EXERCISE DATA Start Marker
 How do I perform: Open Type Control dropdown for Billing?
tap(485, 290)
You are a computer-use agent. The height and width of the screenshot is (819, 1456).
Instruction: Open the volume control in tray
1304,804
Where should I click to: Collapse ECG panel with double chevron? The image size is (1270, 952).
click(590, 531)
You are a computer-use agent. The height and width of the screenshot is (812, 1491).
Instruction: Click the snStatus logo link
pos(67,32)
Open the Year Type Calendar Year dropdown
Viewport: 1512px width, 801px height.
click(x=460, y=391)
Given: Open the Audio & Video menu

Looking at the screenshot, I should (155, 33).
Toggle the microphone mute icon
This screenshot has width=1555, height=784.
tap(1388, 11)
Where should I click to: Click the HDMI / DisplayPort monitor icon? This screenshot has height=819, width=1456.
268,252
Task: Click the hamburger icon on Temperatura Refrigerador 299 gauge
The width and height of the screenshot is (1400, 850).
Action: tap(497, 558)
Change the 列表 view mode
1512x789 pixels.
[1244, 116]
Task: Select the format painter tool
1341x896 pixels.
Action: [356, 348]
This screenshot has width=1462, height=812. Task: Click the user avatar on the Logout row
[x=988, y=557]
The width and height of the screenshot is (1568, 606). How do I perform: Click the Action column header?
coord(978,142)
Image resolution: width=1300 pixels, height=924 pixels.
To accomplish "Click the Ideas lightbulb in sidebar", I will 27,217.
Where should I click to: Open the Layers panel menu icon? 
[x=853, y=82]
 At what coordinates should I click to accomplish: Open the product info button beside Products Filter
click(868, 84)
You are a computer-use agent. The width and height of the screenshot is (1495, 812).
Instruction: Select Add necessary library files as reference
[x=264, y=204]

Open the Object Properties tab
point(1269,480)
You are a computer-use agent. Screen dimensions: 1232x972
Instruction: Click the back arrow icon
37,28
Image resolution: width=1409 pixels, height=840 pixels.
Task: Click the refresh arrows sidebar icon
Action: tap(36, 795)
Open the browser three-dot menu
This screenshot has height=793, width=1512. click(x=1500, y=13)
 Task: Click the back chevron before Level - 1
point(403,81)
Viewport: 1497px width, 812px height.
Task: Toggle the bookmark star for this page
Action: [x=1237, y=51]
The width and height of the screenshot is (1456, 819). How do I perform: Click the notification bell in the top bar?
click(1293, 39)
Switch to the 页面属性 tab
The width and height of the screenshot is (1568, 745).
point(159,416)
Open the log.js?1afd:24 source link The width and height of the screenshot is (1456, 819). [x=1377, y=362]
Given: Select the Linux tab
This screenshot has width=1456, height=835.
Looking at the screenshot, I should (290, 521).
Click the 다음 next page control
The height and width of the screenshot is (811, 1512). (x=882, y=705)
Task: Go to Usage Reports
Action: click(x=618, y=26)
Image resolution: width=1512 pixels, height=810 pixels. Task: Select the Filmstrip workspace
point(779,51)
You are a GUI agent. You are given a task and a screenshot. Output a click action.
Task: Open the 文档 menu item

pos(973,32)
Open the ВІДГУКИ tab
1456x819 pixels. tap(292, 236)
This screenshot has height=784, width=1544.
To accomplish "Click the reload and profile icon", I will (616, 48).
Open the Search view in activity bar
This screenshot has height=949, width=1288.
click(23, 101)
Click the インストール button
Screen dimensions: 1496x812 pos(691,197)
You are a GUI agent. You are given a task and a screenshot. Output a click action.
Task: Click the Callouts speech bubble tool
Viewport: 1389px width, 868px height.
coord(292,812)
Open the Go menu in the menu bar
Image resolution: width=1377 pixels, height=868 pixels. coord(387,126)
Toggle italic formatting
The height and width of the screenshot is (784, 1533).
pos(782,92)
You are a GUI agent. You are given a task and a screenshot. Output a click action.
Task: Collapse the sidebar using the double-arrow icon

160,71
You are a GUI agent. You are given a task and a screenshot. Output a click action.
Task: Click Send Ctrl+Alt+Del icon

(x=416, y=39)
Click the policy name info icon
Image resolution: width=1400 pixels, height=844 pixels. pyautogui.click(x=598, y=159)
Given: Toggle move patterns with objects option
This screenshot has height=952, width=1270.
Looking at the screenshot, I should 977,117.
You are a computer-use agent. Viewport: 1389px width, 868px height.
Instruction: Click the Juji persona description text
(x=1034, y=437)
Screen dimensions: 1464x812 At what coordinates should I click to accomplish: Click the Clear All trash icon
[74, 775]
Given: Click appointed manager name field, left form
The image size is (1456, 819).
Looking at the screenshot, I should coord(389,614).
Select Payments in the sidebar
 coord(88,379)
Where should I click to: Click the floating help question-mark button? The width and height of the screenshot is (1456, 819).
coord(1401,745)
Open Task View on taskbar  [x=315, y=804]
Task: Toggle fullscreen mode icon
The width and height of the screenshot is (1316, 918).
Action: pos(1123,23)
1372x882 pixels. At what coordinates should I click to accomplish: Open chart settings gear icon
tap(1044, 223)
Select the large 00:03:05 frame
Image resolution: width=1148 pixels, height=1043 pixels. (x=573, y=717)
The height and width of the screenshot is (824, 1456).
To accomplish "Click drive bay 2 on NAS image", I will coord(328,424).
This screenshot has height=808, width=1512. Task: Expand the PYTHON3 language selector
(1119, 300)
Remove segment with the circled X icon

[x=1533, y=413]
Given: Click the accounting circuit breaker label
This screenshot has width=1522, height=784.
EXERCISE DATA End Marker
Retype each line above, keeping every character.

 How do I perform: Open Type Control dropdown for Billing?
tap(485, 290)
You are a computer-use agent. The height and width of the screenshot is (819, 1456).
Instruction: Open the volume control in tray
1304,804
Where should I click to: Collapse ECG panel with double chevron? The image size is (1270, 952).
click(590, 531)
You are a computer-use agent. The height and width of the screenshot is (812, 1491).
Instruction: Click the snStatus logo link
pos(67,32)
Open the Year Type Calendar Year dropdown
Viewport: 1512px width, 801px height.
click(x=460, y=391)
Given: Open the Audio & Video menu

Looking at the screenshot, I should (155, 33).
Toggle the microphone mute icon
This screenshot has width=1555, height=784.
tap(1388, 11)
Where should I click to: Click the HDMI / DisplayPort monitor icon? This screenshot has height=819, width=1456.
268,252
Task: Click the hamburger icon on Temperatura Refrigerador 299 gauge
The width and height of the screenshot is (1400, 850).
Action: tap(497, 558)
Change the 列表 view mode
1512x789 pixels.
[1244, 116]
Task: Select the format painter tool
1341x896 pixels.
Action: [356, 348]
This screenshot has width=1462, height=812. Task: Click the user avatar on the Logout row
[x=988, y=557]
The width and height of the screenshot is (1568, 606). How do I perform: Click the Action column header?
coord(978,142)
Image resolution: width=1300 pixels, height=924 pixels.
To accomplish "Click the Ideas lightbulb in sidebar", I will 27,217.
Where should I click to: Open the Layers panel menu icon? 
[x=853, y=82]
 At what coordinates should I click to accomplish: Open the product info button beside Products Filter
click(868, 84)
You are a computer-use agent. The width and height of the screenshot is (1495, 812).
Instruction: Select Add necessary library files as reference
[x=264, y=204]

Open the Object Properties tab
point(1269,480)
You are a computer-use agent. Screen dimensions: 1232x972
Instruction: Click the back arrow icon
37,28
Image resolution: width=1409 pixels, height=840 pixels.
Task: Click the refresh arrows sidebar icon
Action: tap(36, 795)
Open the browser three-dot menu
This screenshot has height=793, width=1512. click(x=1500, y=13)
 Task: Click the back chevron before Level - 1
point(403,81)
Viewport: 1497px width, 812px height.
Task: Toggle the bookmark star for this page
Action: [x=1237, y=51]
The width and height of the screenshot is (1456, 819). How do I perform: Click the notification bell in the top bar?
click(1293, 39)
Switch to the 页面属性 tab
The width and height of the screenshot is (1568, 745).
point(159,416)
Open the log.js?1afd:24 source link The width and height of the screenshot is (1456, 819). [x=1377, y=362]
Given: Select the Linux tab
This screenshot has width=1456, height=835.
Looking at the screenshot, I should (290, 521).
Click the 다음 next page control
The height and width of the screenshot is (811, 1512). (x=882, y=705)
Task: Go to Usage Reports
Action: click(x=618, y=26)
Image resolution: width=1512 pixels, height=810 pixels. Task: Select the Filmstrip workspace
point(779,51)
You are a GUI agent. You are given a task and a screenshot. Output a click action.
Task: Open the 文档 menu item

pos(973,32)
Open the ВІДГУКИ tab
1456x819 pixels. tap(292, 236)
This screenshot has height=784, width=1544.
To accomplish "Click the reload and profile icon", I will (616, 48).
Open the Search view in activity bar
This screenshot has height=949, width=1288.
click(23, 101)
Click the インストール button
Screen dimensions: 1496x812 pos(691,197)
You are a GUI agent. You are given a task and a screenshot. Output a click action.
Task: Click the Callouts speech bubble tool
Viewport: 1389px width, 868px height.
coord(292,812)
Open the Go menu in the menu bar
Image resolution: width=1377 pixels, height=868 pixels. coord(387,126)
Toggle italic formatting
The height and width of the screenshot is (784, 1533).
pos(782,92)
You are a GUI agent. You are given a task and a screenshot. Output a click action.
Task: Collapse the sidebar using the double-arrow icon

160,71
You are a GUI agent. You are given a task and a screenshot. Output a click action.
Task: Click Send Ctrl+Alt+Del icon

(x=416, y=39)
Click the policy name info icon
Image resolution: width=1400 pixels, height=844 pixels. pyautogui.click(x=598, y=159)
Given: Toggle move patterns with objects option
This screenshot has height=952, width=1270.
Looking at the screenshot, I should 977,117.
You are a computer-use agent. Viewport: 1389px width, 868px height.
Instruction: Click the Juji persona description text
(x=1034, y=437)
Screen dimensions: 1464x812 At what coordinates should I click to accomplish: Click the Clear All trash icon
[74, 775]
Given: Click appointed manager name field, left form
The image size is (1456, 819).
Looking at the screenshot, I should coord(389,614).
Select Payments in the sidebar
 coord(88,379)
Where should I click to: Click the floating help question-mark button? The width and height of the screenshot is (1456, 819).
coord(1401,745)
Open Task View on taskbar  [x=315, y=804]
Task: Toggle fullscreen mode icon
The width and height of the screenshot is (1316, 918).
Action: pos(1123,23)
1372x882 pixels. At what coordinates should I click to accomplish: Open chart settings gear icon
tap(1044, 223)
Select the large 00:03:05 frame
Image resolution: width=1148 pixels, height=1043 pixels. (x=573, y=717)
The height and width of the screenshot is (824, 1456).
To accomplish "Click drive bay 2 on NAS image", I will coord(328,424).
This screenshot has height=808, width=1512. Task: Expand the PYTHON3 language selector
(1119, 300)
Remove segment with the circled X icon

[x=1533, y=413]
Given: Click the accounting circuit breaker label
This screenshot has width=1522, height=784.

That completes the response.